Robert Barclay "Bart" Pow (July 7, 1883 - April 25, 1958) was a politician in Ontario, Canada. He served as mayor of Fort William from 1933 to 1936.

He was born in Emerson, Manitoba and was educated in Manitoba. He began work at the Northern Elevator Company in Emerson and moved to Fort William in 1908, continuing to work with grain elevator companies. He was promoted to superintendent, then manager and finally director.

Pow was named to the team that represented the Manitoba Curling Association at the 1932 Winter Olympics. That year, curling was a demonstration sport. Pow was second for the team which took first place in the event. The Manitoba team was undefeated, winning all four of its games at the Olympics. In 2004, the team was inducted into the Manitoba Sports Hall of Fame.

Pow served six years on the Fort William public school board. He was a member of Fort William council from 1929 to 1932 and 1937 to 1940. He ran for mayor again in 1941, losing to Chisholm Mackenzie Ross.
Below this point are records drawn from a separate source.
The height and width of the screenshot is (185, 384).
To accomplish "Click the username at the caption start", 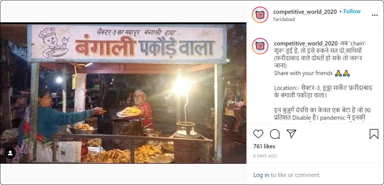I will coord(306,43).
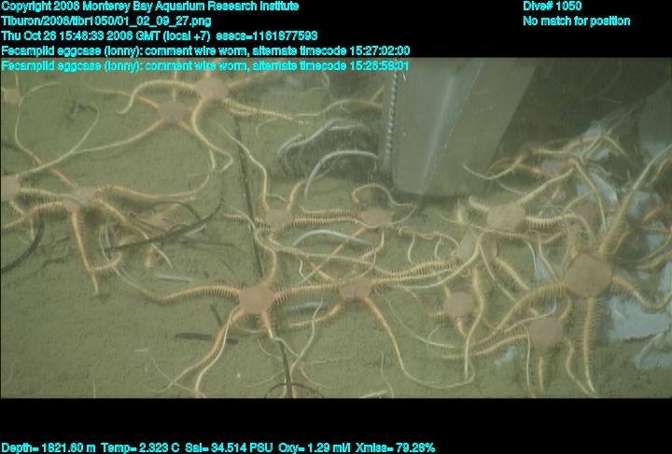Viewport: 672px width, 454px height.
Task: Click the Monterey Bay Aquarium copyright text
Action: coord(149,7)
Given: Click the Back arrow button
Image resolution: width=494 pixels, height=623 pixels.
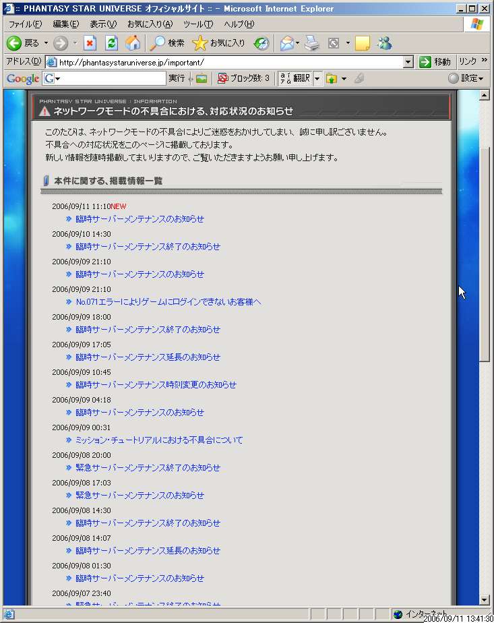Looking at the screenshot, I should pos(15,43).

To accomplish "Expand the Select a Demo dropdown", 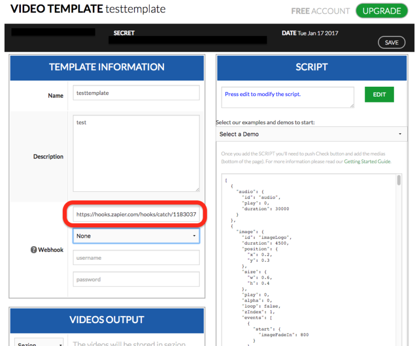I will 311,134.
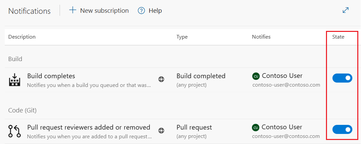Click the Notifies column header
Image resolution: width=361 pixels, height=144 pixels.
(x=261, y=37)
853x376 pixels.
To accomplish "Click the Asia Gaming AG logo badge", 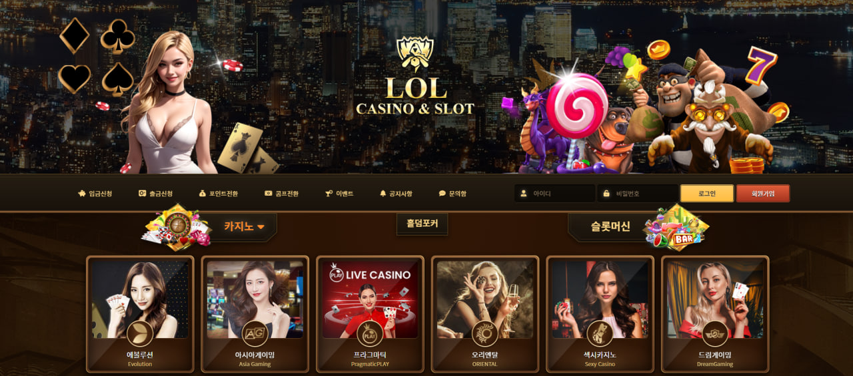I will coord(255,334).
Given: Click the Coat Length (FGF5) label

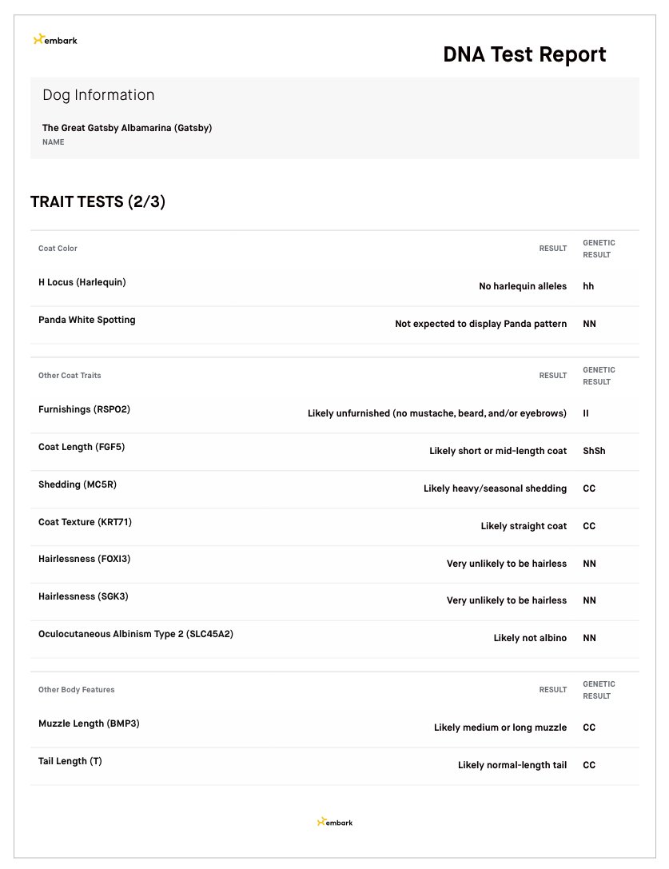Looking at the screenshot, I should [82, 447].
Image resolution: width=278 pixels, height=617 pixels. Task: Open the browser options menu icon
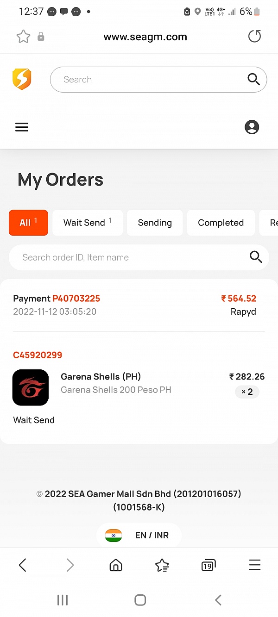(254, 565)
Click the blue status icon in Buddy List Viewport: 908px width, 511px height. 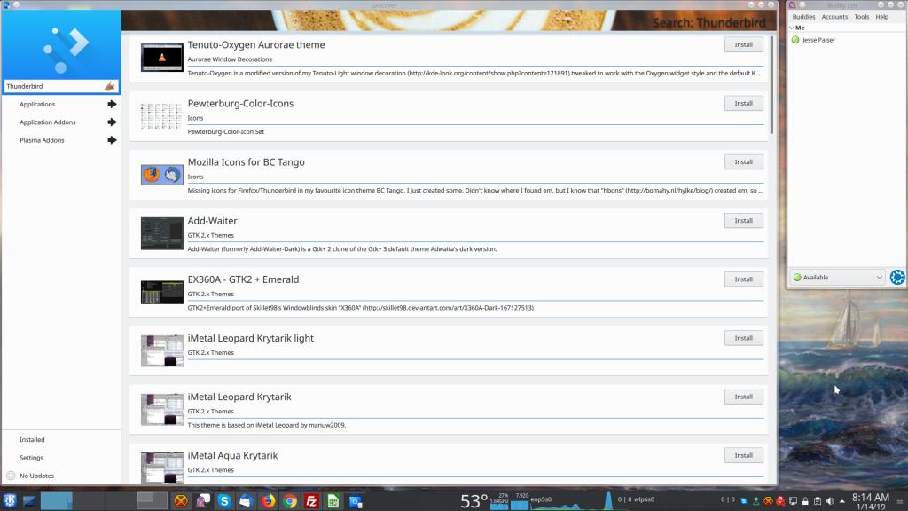pos(896,278)
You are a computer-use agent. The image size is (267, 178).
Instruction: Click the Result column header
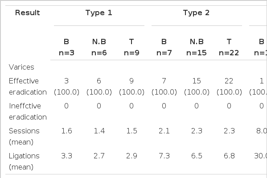(28, 13)
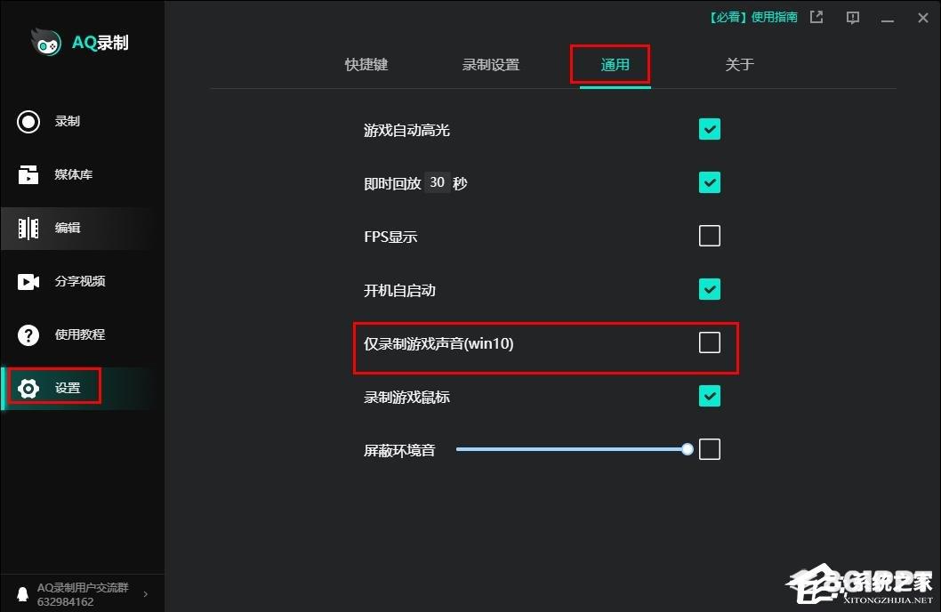Click the settings gear icon
This screenshot has width=941, height=612.
click(x=28, y=388)
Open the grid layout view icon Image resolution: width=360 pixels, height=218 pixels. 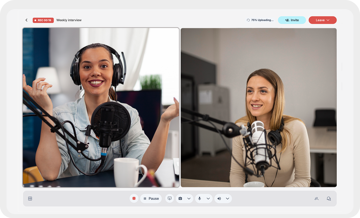coord(30,199)
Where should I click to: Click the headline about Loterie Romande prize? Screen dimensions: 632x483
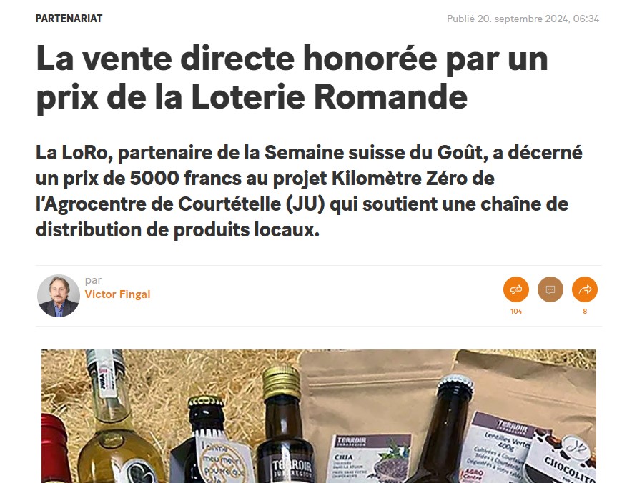point(292,77)
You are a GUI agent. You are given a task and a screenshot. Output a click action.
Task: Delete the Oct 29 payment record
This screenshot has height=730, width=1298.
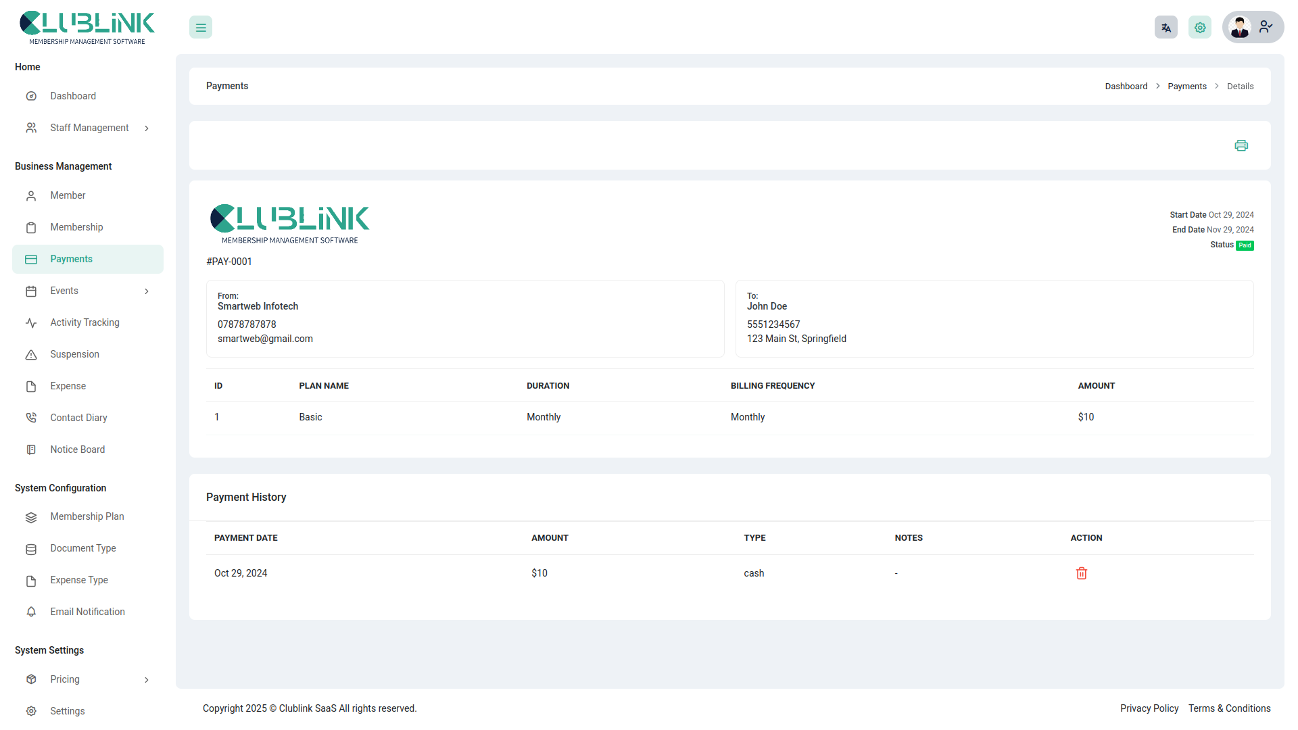pyautogui.click(x=1081, y=573)
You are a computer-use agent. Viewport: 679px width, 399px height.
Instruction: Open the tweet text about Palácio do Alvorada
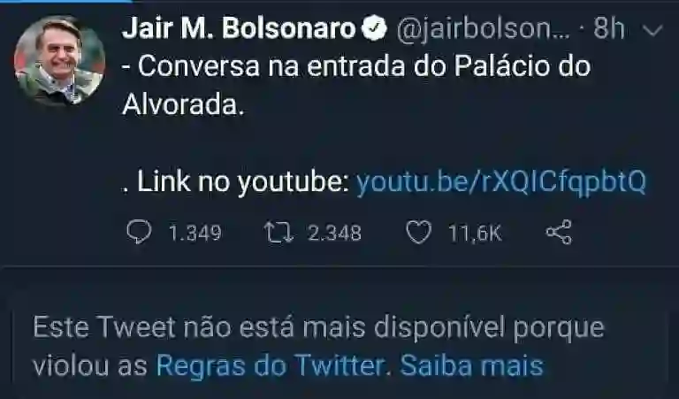pyautogui.click(x=356, y=85)
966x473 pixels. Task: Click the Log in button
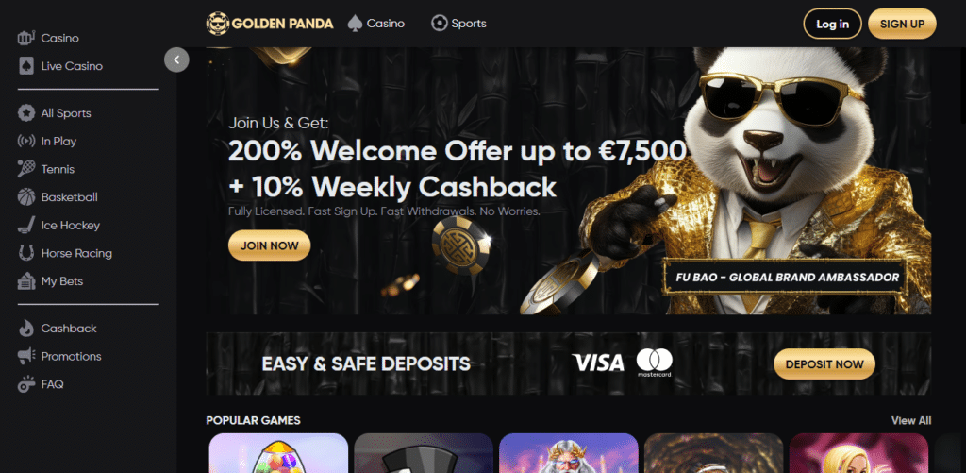832,24
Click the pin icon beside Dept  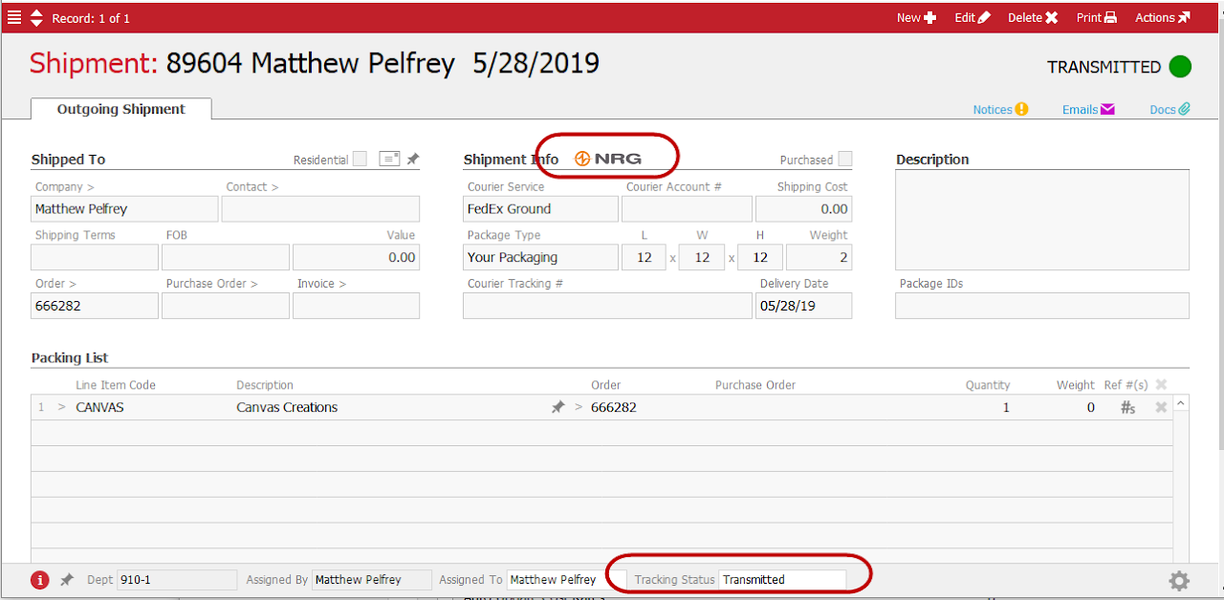[67, 580]
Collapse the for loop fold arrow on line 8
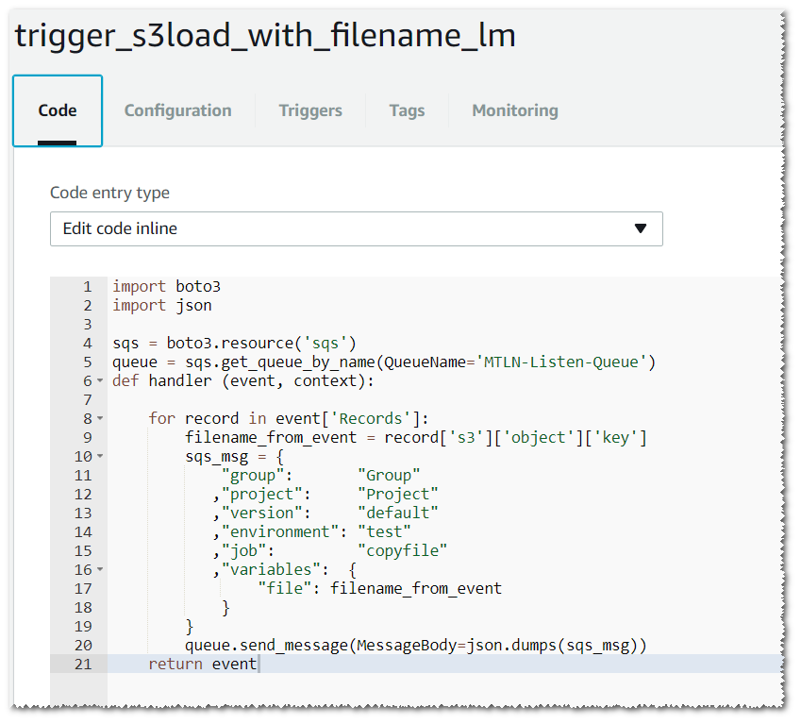801x724 pixels. (100, 418)
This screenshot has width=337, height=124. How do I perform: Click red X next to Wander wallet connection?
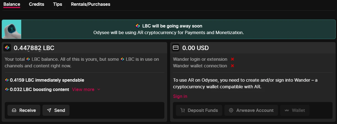[232, 66]
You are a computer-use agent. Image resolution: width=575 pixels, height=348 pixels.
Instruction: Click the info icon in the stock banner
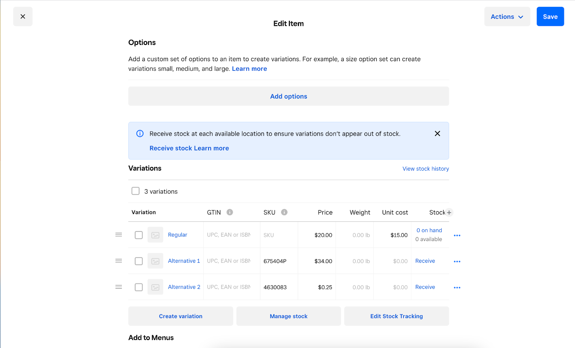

During his term as mayor, a white cross was erected on Mount McKay to commemorate the contribution of First Nations soldiers during World War I. Pow also convinced the Ontario Municipal Board to reverse their decision to not allow an airport in Fort William. In 1945, he ran unsuccessfully for the Fort William seat in the Canadian House of Commons as a Conservative, finishing third behind Dan McIvor and Wilfred McKenzie. Pow also served as president of the Fort William Conservative Party Association.

He died in Fort William at the age of 74.